Document:

# Fast intake manifold what size??????



## DementedSix0 (Oct 13, 2010)

Ok so i was looking at the FAST 102mm with Nick Williams 102mm TB. One of my freinds clams that it will take away hp unless the car makes some big horsepower.Can someone please tell me what would be best for my car 06 ls2.
My Current mods are K&N Intake, JBA shorty heads,Underdrive pulley,full exhaust,pedders street pack 2 and a 160 Tsat. Future mods Heads/cam.


----------



## Weisberg16 (Jan 5, 2011)

Remember that if in the future you are thinking about heads and cam that your manifold has to fit those heads. But if you do get it now you just need to tune for the added air. I don't think you will loose power. You won't get full use out of it if your fuel isn't up to par or your heads flow rate is to low. But more air with a good tune will give you some power.

Provided data:
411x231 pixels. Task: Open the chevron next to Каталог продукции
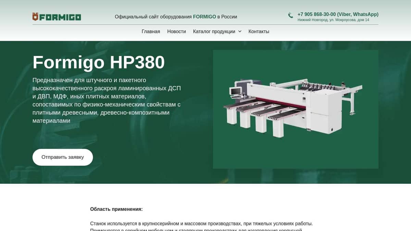[x=240, y=31]
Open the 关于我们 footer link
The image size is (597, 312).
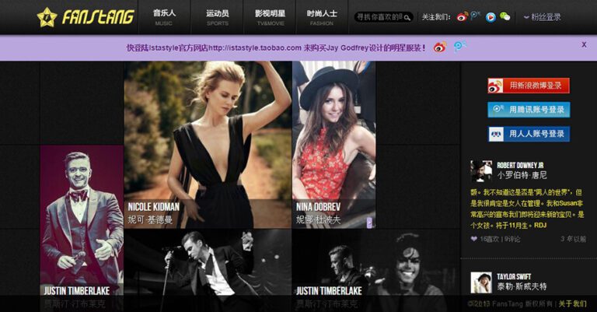pos(572,303)
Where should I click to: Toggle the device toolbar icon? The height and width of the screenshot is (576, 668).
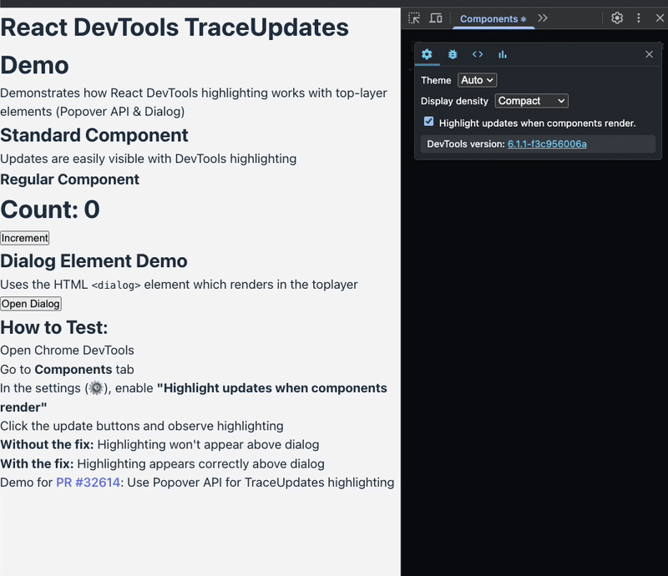click(x=435, y=18)
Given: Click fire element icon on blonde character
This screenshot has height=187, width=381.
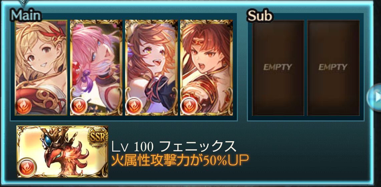Looking at the screenshot, I should [x=24, y=106].
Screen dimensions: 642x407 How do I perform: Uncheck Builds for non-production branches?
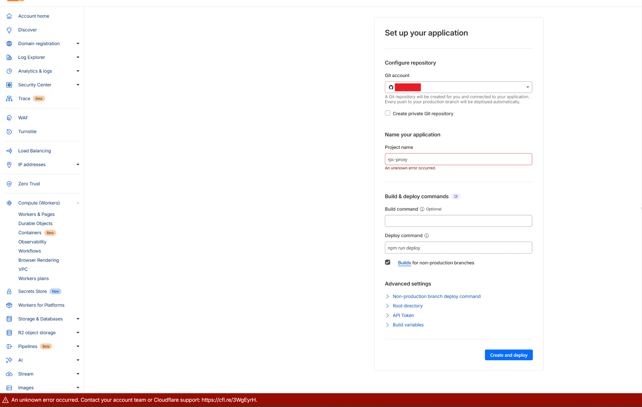click(x=388, y=262)

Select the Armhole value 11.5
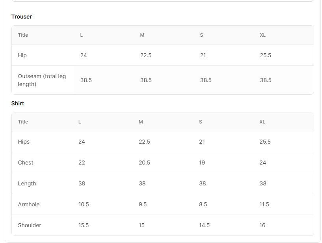pyautogui.click(x=264, y=204)
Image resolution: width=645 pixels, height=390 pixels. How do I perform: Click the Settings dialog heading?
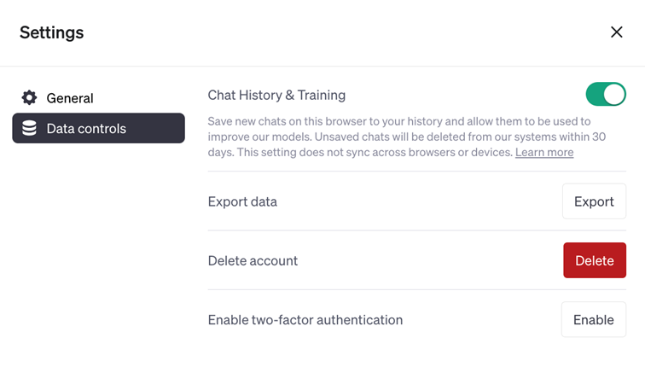(52, 32)
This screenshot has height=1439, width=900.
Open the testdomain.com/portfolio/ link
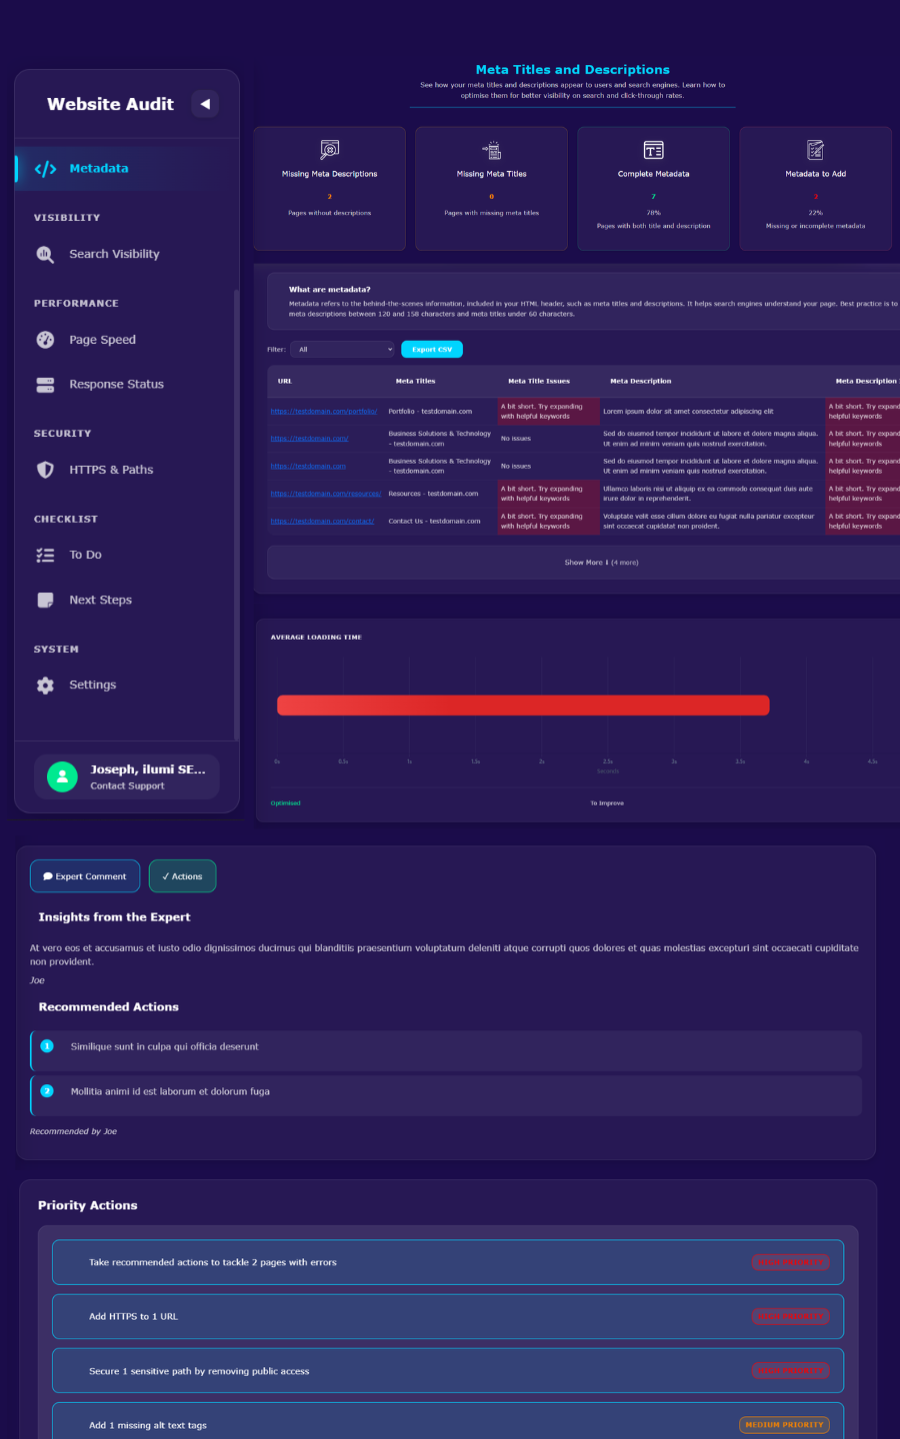(x=323, y=411)
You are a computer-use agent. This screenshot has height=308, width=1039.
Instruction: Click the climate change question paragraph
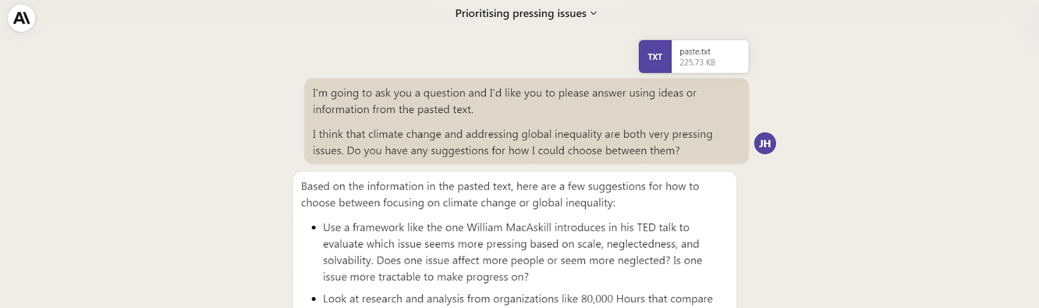pos(512,142)
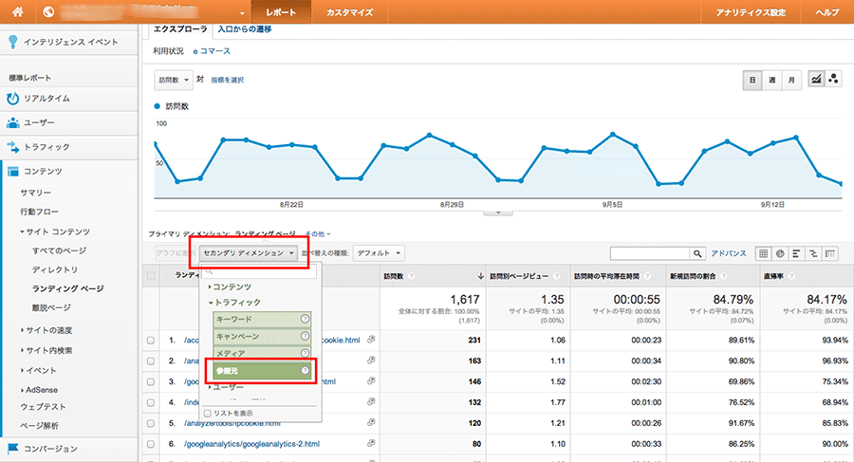Click help icon beside キーワード dimension
Image resolution: width=854 pixels, height=462 pixels.
(x=305, y=320)
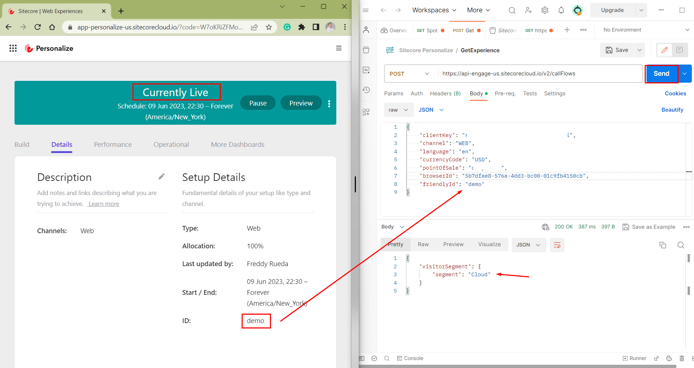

Set of tasks:
1. Answer these questions about the intake manifold thread:
(a) What size throttle body was the first poster considering?
(b) What car does the first poster ask about?
(c) According to the reply, what must the manifold fit if heads and cam are added later?
2. Write out the stretch of the intake manifold thread from "Ok so i was" through "car 06 ls2.", word for word.
The data has no role in this.

Task-by-task results:
1.
(a) A Nick Williams 102mm throttle body.
(b) An 06 LS2.
(c) Those heads.

2.
Ok so i was looking at the FAST 102mm with Nick Williams 102mm TB. One of my freinds clams that it will take away hp unless the car makes some big horsepower.Can someone please tell me what would be best for my car 06 ls2.